= What needs to be done =
When a line of the entries contains the word "link", report that line.

========================================================================

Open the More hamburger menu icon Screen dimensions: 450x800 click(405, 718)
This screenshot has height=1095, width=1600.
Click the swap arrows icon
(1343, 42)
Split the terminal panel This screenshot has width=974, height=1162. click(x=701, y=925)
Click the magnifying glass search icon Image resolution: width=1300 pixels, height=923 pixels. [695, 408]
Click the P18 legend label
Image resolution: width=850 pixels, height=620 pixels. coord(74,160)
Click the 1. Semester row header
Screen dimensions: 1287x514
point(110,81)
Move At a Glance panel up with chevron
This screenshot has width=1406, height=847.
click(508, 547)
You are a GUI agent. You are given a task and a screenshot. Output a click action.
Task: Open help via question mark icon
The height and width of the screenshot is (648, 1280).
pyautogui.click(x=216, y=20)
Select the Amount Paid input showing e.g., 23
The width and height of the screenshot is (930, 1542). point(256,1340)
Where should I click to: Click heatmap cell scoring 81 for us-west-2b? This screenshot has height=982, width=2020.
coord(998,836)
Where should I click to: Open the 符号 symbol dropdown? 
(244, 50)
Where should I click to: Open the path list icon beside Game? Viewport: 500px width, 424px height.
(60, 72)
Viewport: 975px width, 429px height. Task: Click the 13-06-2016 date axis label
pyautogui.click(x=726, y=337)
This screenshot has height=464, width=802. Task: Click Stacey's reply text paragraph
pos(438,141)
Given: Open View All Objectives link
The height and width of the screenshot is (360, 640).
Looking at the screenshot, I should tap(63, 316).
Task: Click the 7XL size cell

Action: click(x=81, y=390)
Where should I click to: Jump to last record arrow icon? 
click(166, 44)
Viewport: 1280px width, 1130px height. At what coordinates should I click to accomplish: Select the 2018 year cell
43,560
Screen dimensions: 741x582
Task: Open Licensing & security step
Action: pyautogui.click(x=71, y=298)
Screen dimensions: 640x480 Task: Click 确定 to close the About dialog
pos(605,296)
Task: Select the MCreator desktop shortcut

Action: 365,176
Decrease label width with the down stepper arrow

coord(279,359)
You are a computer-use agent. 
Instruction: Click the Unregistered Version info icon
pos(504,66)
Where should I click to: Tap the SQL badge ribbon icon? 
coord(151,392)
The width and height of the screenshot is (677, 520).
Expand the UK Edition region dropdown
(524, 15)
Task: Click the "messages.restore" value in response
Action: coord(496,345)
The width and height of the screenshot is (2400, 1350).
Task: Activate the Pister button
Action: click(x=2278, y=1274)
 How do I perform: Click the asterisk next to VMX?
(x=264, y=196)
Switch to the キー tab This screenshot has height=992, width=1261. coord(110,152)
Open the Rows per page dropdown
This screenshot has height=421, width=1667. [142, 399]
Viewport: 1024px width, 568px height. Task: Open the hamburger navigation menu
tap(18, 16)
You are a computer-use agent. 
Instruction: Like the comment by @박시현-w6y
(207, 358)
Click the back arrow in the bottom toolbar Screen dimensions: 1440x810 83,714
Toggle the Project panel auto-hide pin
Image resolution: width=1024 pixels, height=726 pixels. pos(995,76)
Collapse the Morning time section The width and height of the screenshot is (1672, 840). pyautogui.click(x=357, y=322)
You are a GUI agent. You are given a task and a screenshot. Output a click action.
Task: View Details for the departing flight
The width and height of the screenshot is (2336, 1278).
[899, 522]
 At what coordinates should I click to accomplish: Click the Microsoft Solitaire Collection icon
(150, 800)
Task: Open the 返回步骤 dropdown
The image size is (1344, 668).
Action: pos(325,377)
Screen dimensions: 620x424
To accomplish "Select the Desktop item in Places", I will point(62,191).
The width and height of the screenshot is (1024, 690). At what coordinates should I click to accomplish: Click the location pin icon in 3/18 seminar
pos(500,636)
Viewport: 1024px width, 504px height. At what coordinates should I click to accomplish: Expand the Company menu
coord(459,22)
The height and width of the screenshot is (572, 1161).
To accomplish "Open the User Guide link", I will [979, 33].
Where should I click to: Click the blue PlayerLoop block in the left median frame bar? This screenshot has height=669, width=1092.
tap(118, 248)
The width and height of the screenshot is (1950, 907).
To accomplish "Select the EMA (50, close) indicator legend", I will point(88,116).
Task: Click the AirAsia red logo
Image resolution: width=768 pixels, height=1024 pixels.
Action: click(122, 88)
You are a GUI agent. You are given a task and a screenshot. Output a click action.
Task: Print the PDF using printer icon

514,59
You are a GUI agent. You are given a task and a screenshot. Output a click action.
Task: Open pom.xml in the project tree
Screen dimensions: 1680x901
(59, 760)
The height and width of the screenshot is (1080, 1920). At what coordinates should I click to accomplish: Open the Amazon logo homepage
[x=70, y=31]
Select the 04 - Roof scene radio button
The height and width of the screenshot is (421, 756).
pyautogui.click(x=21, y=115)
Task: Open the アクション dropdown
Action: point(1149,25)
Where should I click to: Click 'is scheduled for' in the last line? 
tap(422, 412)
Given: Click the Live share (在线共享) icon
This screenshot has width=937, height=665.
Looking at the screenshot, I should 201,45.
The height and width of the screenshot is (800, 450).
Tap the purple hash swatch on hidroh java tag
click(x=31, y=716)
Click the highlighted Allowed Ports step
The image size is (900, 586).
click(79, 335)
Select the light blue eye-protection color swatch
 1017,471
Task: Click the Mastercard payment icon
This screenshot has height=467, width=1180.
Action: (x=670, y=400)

========================================================================

= Answer to the problem =
Given: Open View All Objectives link
To accomplish "Open the User Guide link", I will [979, 33].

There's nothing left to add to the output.